"How bad he must be!"

"My poor children fell on their knees, begging for mercy; Catharine also. Then he said to my daughter, swearing like a madman, 'If you do not come with me, I will finish the job with your mother!' I vomited blood. I felt myself half dead; but I cried to Catharine, 'Rather let him kill me! but do not follow your father!' 'Will you not be silent, then?' said Duport, giving me another blow, which made me lose all consciousness."

"What misery! what misery!"

"When I came to myself I found my two little boys beside me weeping."

"And your daughter?"

"Gone!" cried the poor mother, sobbing convulsively; "yes, gone! My other children told me that their father had struck her, threatening to take what life I had remaining on the spot. Then, what could you expect? the poor child was bewildered; she threw herself upon me for a last embrace, kissed her little brothers, and then my husband carried her off! Ah! that bad woman waited for them at the door, I am sure!"

"And could you not complain to the police?"

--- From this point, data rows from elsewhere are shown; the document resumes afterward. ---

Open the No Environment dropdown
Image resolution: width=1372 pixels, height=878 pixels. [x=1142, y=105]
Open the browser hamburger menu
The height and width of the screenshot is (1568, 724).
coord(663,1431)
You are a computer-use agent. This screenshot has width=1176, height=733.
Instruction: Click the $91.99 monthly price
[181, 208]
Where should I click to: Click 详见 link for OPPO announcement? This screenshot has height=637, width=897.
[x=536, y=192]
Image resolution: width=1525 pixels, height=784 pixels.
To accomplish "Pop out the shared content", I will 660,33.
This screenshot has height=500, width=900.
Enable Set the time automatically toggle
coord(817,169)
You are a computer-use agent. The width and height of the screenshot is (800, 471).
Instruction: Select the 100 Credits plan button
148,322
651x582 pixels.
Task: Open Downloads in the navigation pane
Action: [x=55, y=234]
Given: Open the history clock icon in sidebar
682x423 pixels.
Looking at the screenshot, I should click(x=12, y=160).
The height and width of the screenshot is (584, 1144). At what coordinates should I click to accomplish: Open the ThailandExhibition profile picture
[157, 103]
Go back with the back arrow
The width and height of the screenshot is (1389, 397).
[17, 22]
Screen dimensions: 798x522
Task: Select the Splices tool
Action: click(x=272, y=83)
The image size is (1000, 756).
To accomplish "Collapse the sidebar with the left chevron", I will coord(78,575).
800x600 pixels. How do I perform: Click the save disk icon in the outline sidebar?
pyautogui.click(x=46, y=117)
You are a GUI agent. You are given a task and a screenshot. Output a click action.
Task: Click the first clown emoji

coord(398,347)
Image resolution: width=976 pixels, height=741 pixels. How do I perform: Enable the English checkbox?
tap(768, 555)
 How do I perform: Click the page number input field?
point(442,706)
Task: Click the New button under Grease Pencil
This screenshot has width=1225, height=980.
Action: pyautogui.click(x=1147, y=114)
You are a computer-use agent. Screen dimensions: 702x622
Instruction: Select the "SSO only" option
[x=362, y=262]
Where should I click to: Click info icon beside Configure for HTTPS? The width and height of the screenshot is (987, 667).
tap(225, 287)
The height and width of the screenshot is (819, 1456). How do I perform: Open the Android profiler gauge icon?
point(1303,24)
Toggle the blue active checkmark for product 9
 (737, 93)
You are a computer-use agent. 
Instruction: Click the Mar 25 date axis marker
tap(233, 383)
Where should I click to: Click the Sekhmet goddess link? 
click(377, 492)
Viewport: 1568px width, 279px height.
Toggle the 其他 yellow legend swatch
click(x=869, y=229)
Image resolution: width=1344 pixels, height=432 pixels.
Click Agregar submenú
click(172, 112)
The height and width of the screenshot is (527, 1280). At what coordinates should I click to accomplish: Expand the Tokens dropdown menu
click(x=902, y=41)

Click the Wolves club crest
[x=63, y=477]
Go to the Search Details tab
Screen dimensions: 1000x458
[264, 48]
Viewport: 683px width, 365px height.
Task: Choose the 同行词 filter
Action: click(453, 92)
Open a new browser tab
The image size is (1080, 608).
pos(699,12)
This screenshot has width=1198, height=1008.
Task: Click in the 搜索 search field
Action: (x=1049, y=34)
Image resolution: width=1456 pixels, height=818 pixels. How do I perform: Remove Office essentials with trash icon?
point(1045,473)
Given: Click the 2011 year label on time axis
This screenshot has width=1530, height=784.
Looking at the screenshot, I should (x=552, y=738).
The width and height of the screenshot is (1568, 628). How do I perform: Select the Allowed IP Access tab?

"At first I could think of nothing but Catharine's departure, but I soon felt great pains all over my body, I could not walk. Alas! what I had so much dreaded arrived. Yes—I had said to my brother, 'Some day my husband will beat me so hard—so hard, that I shall be obliged to go to a hospital. Then, my children, what will become of them?' And now here I am, at the hospital, and I say, What will become of my children?"

"But is there not any justice, then, my God! for the poor?"

"Too dear! too dear for us, as my brother said," answered Jeanne Duport, with bitterness. "My neighbors went to seek the police, they came: it was painful for me to denounce Duport, but on account of my daughter it was necessary. I said only that, in a quarrel I had with him about taking away my daughter, he had pushed me; that it was nothing, but that I wanted my daughter back again."